Spanish theoretical physicist (born 1955)

Luis Álvarez-Gaumé (born 1955) is a Spanish theoretical physicist who works on string theory and quantum gravity.

Luis Álvarez-Gaumé obtained his PhD in 1981 from Stony Brook University and worked from 1981 to 1984 at Harvard University as a Junior Fellow, before he moved to Boston University to work as a professor. From 1986 until 2016, Álvarez-Gaumé was a permanent member of the CERN Theoretical Physics unit. In 2016, he became the director of the Simons Center for Geometry and Physics at Stony Brook.

In the 1980s, Álvarez-Gaumé had various important contributions to the field of string theory and its mathematical framework. Together with Edward Witten he showed in 1983 that quantum field theories generally have gravitational anomalies. Shortly after this, Michael Green and John Schwarz showed that such anomalies are avoided in various realizations of superstring theory.
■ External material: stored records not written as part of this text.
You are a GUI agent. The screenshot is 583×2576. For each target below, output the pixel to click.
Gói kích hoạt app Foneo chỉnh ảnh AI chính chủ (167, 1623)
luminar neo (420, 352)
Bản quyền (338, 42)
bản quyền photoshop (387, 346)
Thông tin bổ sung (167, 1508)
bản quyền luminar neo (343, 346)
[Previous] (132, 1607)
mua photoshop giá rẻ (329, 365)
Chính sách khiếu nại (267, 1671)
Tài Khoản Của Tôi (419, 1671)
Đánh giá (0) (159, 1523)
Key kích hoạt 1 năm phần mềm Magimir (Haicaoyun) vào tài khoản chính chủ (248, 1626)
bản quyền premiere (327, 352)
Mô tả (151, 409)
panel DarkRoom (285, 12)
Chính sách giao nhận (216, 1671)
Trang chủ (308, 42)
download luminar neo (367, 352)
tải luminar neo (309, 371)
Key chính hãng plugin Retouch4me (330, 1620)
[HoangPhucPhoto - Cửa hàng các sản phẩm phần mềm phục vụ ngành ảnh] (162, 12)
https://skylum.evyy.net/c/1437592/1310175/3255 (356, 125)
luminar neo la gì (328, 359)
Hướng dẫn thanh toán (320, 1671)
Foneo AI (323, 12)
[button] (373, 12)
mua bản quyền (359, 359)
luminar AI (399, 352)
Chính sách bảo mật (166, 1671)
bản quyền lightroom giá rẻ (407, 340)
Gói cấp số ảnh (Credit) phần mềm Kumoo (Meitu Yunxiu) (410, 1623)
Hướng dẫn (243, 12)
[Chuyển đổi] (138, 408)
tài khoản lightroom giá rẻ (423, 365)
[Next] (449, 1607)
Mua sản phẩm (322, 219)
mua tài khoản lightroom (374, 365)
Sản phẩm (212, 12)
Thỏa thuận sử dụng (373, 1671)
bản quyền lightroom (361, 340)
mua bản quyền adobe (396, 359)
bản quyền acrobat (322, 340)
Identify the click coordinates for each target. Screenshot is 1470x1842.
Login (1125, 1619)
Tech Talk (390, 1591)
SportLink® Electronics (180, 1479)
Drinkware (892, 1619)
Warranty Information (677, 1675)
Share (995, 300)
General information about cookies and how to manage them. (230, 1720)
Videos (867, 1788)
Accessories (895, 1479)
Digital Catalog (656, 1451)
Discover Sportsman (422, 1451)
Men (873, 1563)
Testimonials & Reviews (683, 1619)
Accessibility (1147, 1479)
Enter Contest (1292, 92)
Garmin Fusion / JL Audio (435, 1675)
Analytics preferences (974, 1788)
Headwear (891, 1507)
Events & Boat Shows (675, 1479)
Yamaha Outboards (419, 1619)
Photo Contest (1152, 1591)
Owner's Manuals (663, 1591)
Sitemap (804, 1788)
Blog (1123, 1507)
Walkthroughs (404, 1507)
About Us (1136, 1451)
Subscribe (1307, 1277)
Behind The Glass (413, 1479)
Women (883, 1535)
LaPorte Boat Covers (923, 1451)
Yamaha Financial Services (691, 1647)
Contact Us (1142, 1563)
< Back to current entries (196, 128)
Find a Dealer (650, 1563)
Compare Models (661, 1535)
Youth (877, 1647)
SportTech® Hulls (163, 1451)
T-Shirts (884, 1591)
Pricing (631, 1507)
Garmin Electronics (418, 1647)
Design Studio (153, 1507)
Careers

Álvarez-Gaumé is also known for a physical proof of the Atiyah–Singer theorem using supersymmetry.
His work spans a range of different subjects, including string perturbation theory at higher orders, quantum field theories on Riemann surfaces,
quantum groups, as well as dualities in string theory and black holes in string theory.
In the 1990s, Álvarez-Gaumé studied supersymmetry breaking at low energies (in N = 2 SUSY gauge theories). He has also co-authored a textbook on quantum field theory.